## Task prompt
A complete and exact copy of the data below is required.

## Provided data
::::
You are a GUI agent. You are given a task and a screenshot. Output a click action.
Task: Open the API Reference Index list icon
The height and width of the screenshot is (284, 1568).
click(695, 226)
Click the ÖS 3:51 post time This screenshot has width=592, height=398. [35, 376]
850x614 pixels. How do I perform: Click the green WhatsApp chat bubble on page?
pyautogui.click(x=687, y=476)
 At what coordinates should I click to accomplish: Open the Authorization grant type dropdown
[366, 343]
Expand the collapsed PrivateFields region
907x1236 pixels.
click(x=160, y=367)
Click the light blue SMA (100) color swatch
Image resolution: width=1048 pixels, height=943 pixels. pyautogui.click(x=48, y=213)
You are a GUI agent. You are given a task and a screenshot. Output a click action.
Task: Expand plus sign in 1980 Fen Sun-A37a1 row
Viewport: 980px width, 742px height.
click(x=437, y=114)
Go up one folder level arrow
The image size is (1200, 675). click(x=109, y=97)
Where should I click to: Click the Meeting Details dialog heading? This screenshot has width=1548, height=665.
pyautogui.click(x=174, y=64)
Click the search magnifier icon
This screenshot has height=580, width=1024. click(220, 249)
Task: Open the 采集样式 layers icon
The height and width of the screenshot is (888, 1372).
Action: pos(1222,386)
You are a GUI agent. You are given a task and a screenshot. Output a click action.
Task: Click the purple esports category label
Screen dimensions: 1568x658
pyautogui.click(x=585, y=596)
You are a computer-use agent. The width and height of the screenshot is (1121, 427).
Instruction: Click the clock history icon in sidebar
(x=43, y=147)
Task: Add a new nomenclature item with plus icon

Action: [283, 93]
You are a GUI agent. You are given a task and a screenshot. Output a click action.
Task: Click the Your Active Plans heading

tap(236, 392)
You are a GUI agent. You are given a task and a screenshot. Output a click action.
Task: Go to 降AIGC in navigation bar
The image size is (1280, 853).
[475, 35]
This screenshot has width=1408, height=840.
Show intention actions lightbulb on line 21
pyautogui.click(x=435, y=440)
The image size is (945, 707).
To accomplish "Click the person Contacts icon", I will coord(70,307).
::::
## Response
You are a GUI agent. You are given a task and a screenshot. Output a click action.
Task: Open the API Reference Index list icon
The height and width of the screenshot is (284, 1568).
click(695, 226)
Click the ÖS 3:51 post time This screenshot has width=592, height=398. [35, 376]
850x614 pixels. How do I perform: Click the green WhatsApp chat bubble on page?
pyautogui.click(x=687, y=476)
 At what coordinates should I click to accomplish: Open the Authorization grant type dropdown
[366, 343]
Expand the collapsed PrivateFields region
907x1236 pixels.
click(x=160, y=367)
Click the light blue SMA (100) color swatch
Image resolution: width=1048 pixels, height=943 pixels. pyautogui.click(x=48, y=213)
You are a GUI agent. You are given a task and a screenshot. Output a click action.
Task: Expand plus sign in 1980 Fen Sun-A37a1 row
Viewport: 980px width, 742px height.
click(x=437, y=114)
Go up one folder level arrow
The image size is (1200, 675). click(x=109, y=97)
Where should I click to: Click the Meeting Details dialog heading? This screenshot has width=1548, height=665.
pyautogui.click(x=174, y=64)
Click the search magnifier icon
This screenshot has height=580, width=1024. click(220, 249)
Task: Open the 采集样式 layers icon
The height and width of the screenshot is (888, 1372).
Action: pos(1222,386)
You are a GUI agent. You are given a task and a screenshot. Output a click action.
Task: Click the purple esports category label
Screen dimensions: 1568x658
pyautogui.click(x=585, y=596)
You are a computer-use agent. The width and height of the screenshot is (1121, 427).
Instruction: Click the clock history icon in sidebar
(x=43, y=147)
Task: Add a new nomenclature item with plus icon

Action: [283, 93]
You are a GUI agent. You are given a task and a screenshot. Output a click action.
Task: Click the Your Active Plans heading

tap(236, 392)
You are a GUI agent. You are given a task and a screenshot. Output a click action.
Task: Go to 降AIGC in navigation bar
The image size is (1280, 853).
[475, 35]
This screenshot has width=1408, height=840.
Show intention actions lightbulb on line 21
pyautogui.click(x=435, y=440)
The image size is (945, 707).
To accomplish "Click the person Contacts icon", I will coord(70,307).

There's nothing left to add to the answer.